Database indexes are important; they can make or break the performance of whatever you’re building. They’re also easy to overlook in development, as problems often don’t present themselves until you start loading up the database with data.
What is a database index in SQL?
A database index is a function of any database engine which allows it to find the records you are looking for without having to check every row. You manually build them, but once they’re there, your database will make the decision whether or not to use it.
When are database indexes useful?
Database indexes are a small concise lookup for your tables. They’re similar to the table of contents in a book; if you add an index, then instead of having to flip through the pages to find what you’re looking for, you get a page number and can go straight to the right place. Postgres takes this one step further and can use the index for all sorts of queries (joining tables, doing math, etc.)
Why don’t I just index everything?
People have written books about the performance of indexes, and I’m not going to go into it here, beyond to say: each index does require maintenance. Any time you insert/update/delete a record it has to be updated. They take up disk space, and the database tries to keep them in memory, so they’ll enlarge and slow down your backups. Long story short, while you want to have the right indexes, you don’t want to index every column.
How can we improve database indexing?
While an experienced developer can often identify where indexes are needed, it’d be much better if we could automate it. Luckily, we don’t have to do a ton of work to pull this off; there’s a series of tools we can use to make this easy.

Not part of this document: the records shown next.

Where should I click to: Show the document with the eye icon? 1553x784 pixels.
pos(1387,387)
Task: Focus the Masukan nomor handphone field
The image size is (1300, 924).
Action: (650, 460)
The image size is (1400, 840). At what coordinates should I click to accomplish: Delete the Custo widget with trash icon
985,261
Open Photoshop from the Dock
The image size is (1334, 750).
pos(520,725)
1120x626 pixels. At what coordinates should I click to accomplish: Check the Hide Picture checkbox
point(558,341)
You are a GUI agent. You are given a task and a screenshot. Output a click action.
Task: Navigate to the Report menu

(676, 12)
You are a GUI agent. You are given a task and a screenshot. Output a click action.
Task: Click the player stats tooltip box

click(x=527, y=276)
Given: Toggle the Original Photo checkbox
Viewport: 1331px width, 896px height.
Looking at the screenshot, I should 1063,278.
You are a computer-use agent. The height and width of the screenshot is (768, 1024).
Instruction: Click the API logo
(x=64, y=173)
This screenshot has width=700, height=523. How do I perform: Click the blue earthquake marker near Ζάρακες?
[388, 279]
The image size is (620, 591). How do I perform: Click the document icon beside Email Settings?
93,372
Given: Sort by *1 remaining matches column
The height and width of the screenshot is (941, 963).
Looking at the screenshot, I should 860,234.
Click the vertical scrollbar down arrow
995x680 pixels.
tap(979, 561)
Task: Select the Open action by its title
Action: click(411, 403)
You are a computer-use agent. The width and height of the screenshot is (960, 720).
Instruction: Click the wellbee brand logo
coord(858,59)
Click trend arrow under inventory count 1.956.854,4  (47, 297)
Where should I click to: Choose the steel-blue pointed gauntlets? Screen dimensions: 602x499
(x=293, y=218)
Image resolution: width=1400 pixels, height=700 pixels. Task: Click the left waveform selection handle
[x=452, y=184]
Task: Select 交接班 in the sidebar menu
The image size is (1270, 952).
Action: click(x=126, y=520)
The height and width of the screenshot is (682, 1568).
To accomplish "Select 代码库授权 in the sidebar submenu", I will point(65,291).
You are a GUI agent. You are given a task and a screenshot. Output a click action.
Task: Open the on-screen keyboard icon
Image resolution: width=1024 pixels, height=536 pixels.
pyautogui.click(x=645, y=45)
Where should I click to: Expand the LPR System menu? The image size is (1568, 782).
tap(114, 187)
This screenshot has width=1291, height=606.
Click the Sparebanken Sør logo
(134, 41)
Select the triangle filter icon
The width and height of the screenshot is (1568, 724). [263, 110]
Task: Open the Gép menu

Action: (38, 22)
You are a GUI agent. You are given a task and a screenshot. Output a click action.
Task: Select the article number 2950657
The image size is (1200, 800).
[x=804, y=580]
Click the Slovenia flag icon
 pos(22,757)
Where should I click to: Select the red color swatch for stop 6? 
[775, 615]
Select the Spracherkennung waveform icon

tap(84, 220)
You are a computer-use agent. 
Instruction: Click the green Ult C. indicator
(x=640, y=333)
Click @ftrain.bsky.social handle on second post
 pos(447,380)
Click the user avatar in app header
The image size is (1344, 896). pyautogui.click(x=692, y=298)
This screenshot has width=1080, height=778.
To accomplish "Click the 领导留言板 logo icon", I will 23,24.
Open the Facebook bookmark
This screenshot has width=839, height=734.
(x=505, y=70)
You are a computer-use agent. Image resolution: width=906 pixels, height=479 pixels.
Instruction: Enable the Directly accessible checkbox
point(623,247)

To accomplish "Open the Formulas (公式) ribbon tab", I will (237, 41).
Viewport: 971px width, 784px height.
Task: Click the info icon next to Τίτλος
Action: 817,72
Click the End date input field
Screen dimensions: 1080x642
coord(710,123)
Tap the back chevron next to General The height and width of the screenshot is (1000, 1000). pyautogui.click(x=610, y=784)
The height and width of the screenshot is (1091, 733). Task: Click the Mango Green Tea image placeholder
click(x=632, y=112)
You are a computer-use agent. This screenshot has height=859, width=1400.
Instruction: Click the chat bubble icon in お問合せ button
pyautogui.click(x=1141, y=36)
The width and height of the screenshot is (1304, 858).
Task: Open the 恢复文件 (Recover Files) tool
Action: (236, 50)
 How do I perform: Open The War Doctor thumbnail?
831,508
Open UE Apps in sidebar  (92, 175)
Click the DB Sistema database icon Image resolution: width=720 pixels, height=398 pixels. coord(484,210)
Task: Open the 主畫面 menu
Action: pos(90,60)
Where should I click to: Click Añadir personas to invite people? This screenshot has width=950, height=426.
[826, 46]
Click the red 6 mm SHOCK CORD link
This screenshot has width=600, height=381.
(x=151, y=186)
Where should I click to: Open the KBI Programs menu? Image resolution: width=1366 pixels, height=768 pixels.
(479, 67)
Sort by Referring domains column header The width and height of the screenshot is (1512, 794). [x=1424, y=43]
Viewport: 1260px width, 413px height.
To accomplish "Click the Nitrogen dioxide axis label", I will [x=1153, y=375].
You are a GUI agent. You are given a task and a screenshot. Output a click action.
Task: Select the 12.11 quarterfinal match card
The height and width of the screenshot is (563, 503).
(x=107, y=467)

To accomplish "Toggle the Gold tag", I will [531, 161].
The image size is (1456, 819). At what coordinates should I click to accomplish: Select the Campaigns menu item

Automate indexing for an SQL database
While our usage of these tools actually just lives at the top layer, it’s important to start at the bottom to understand the pieces.
First up: Postgres
Whether this is the right database choice for you is a whole different blog post, but it’s essential for this post, as the tooling is Postgres specific.
HypoPG lets you create hypothetical indexes and run queries against it, to determine whether they help your query. You don’t need to understand this, but you do have to have it installed into whatever Postgres instance you’re going to run this on.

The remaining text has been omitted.